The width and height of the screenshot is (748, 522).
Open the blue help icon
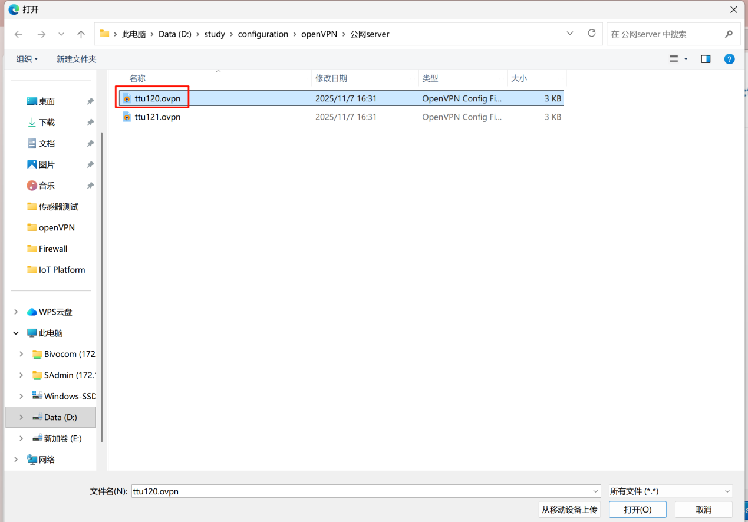[729, 59]
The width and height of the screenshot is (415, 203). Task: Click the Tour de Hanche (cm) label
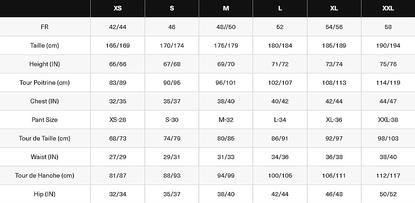[x=44, y=176]
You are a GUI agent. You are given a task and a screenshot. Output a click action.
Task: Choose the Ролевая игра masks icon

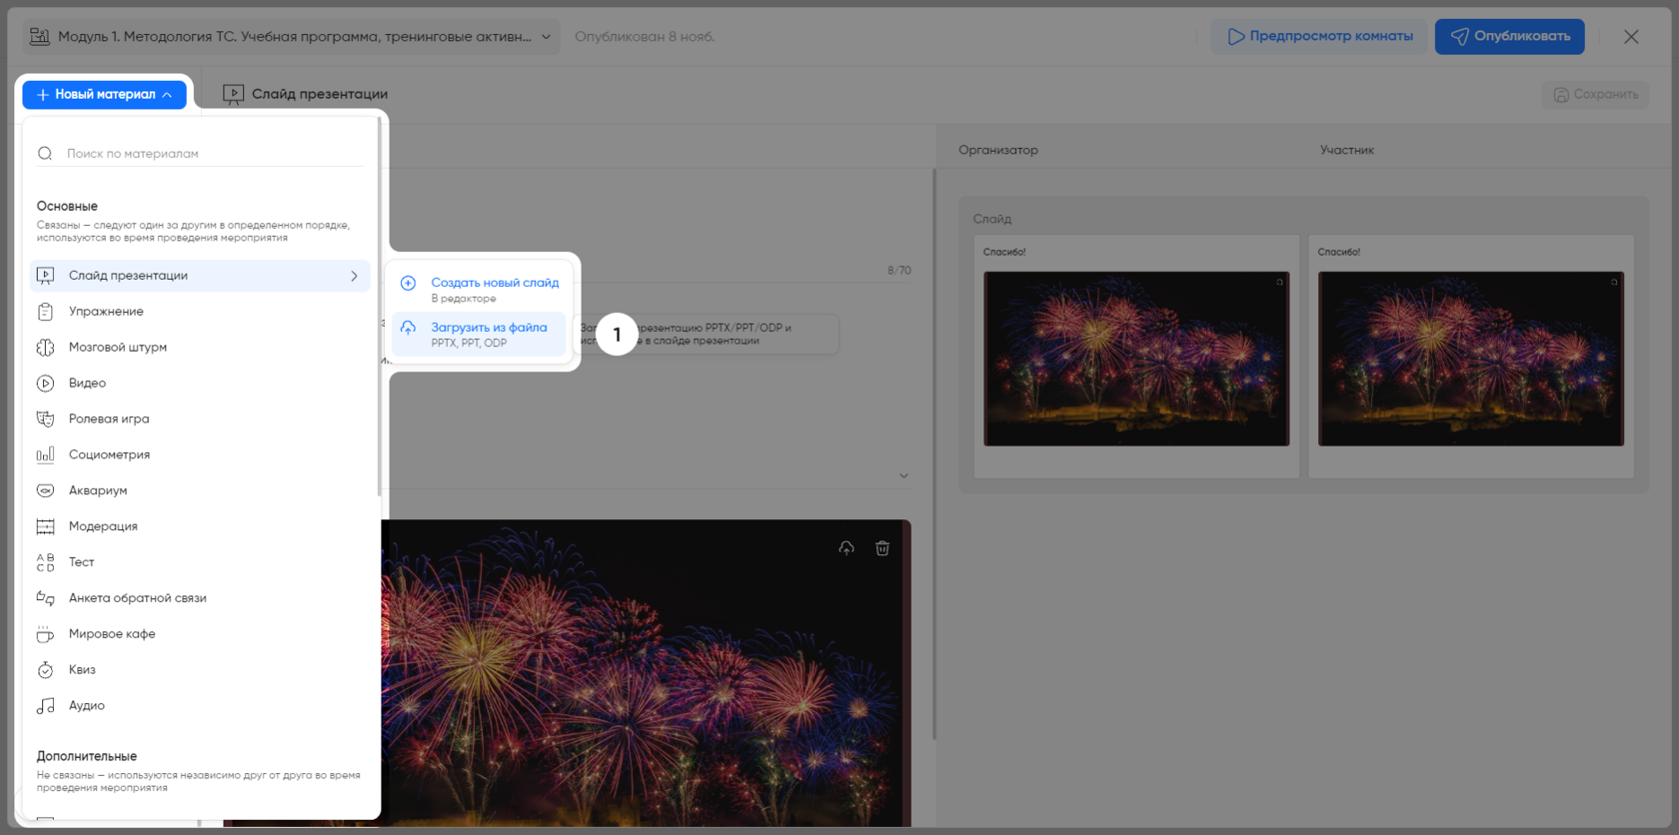tap(45, 419)
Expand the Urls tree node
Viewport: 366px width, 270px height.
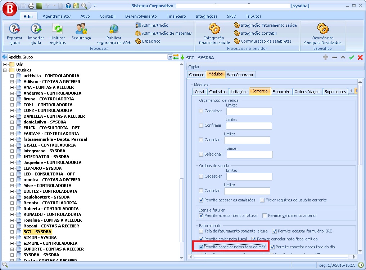click(5, 64)
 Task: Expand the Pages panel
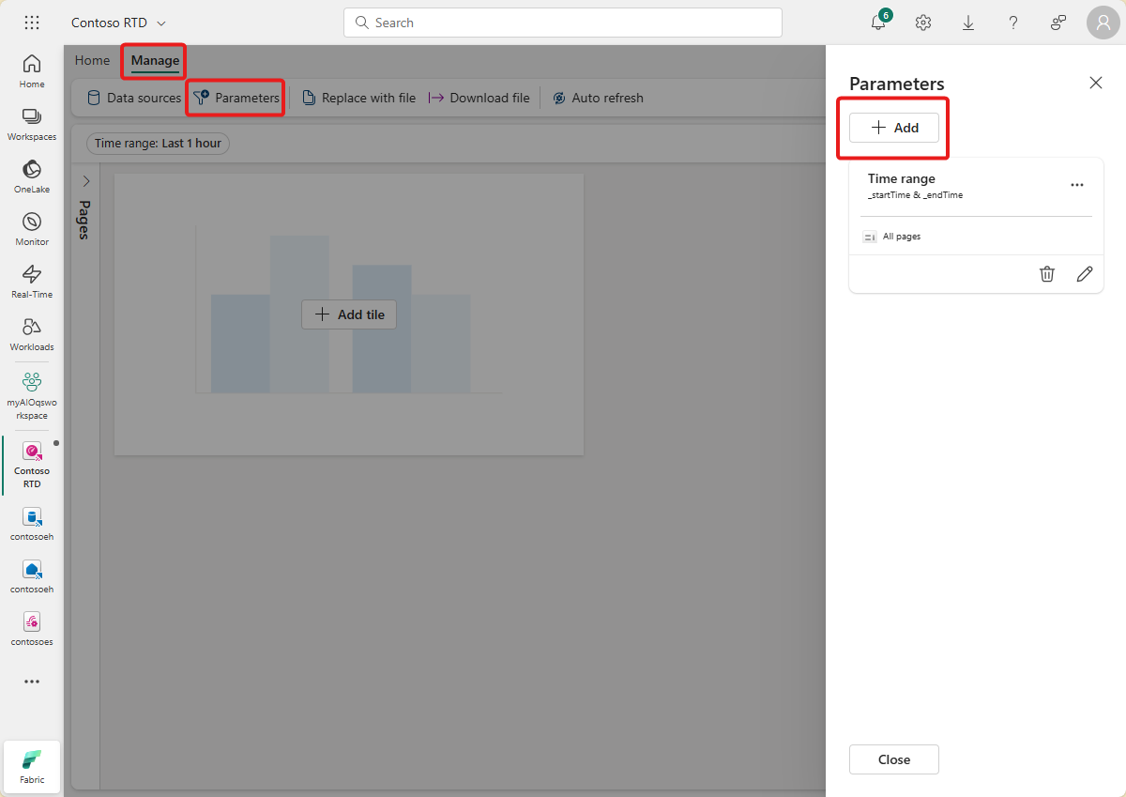(85, 180)
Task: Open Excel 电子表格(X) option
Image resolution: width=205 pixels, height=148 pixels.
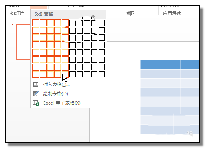Action: [x=62, y=103]
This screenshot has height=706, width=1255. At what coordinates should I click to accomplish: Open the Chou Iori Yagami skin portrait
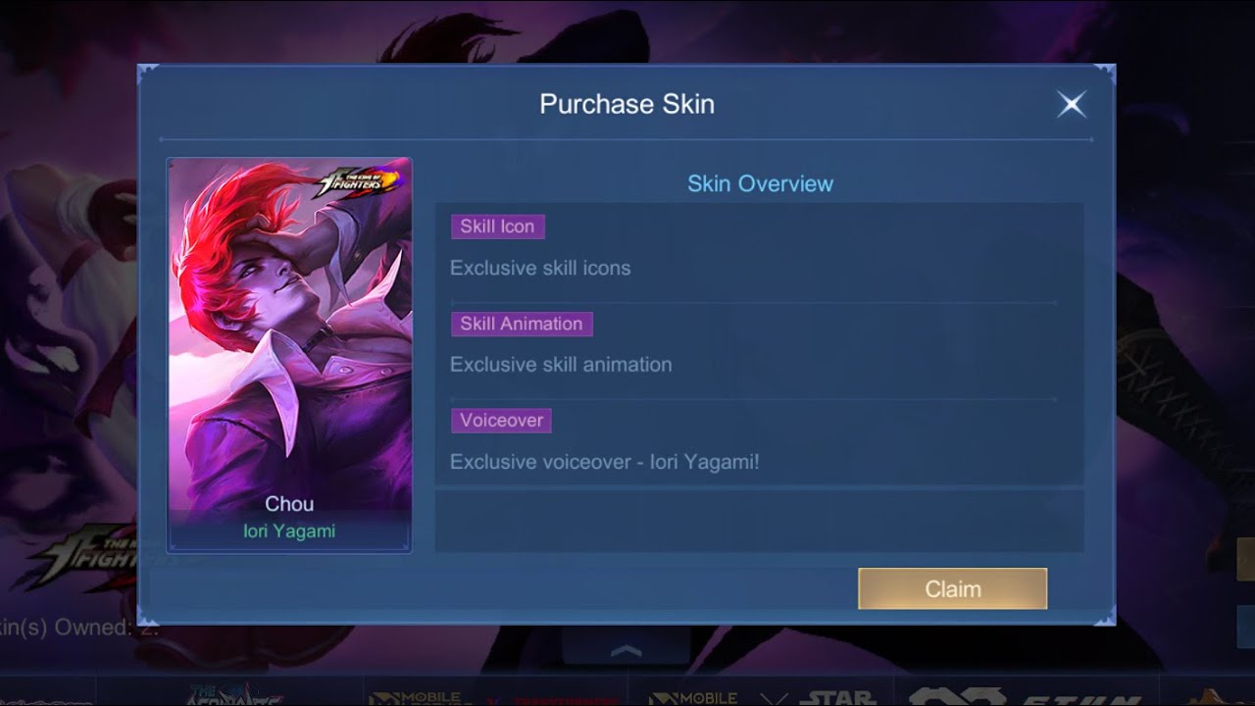click(289, 355)
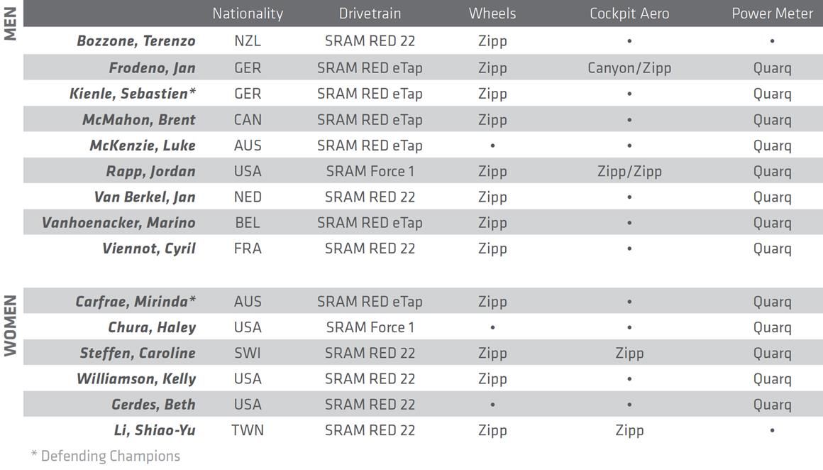823x470 pixels.
Task: Select the FRA nationality cell
Action: point(248,248)
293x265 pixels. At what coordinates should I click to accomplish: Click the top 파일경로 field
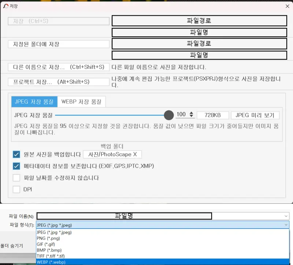[x=199, y=21]
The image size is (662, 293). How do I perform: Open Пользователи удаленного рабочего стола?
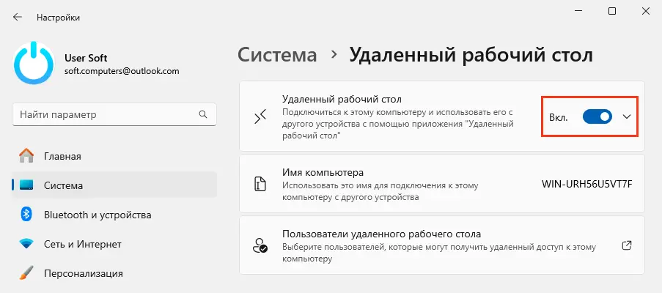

------------

Copy out all the data exactly, skipping the pictures.

- [SOLUTION]:
The width and height of the screenshot is (748, 522).
Open the blue help icon
[729, 59]
The width and height of the screenshot is (415, 203). Task: Click the Tour de Hanche (cm) label
[x=44, y=176]
You are a GUI agent. You are given a task and a screenshot. Output a click action.
Task: Choose the Ролевая игра masks icon

tap(45, 419)
Expand the Urls tree node
Viewport: 366px width, 270px height.
click(5, 64)
 Task: Expand the Pages panel
(85, 180)
Task: Open Excel 电子表格(X) option
Image resolution: width=205 pixels, height=148 pixels.
Action: [x=62, y=103]
This screenshot has height=706, width=1255. At what coordinates should I click to accomplish: Open the Chou Iori Yagami skin portrait
click(289, 355)
823x470 pixels.
Task: Select the FRA nationality cell
Action: point(248,248)
293x265 pixels. At what coordinates should I click to accomplish: Click the top 파일경로 field
[x=199, y=21]
The image size is (662, 293). How do I perform: Open Пользователи удаленного рабочего стола?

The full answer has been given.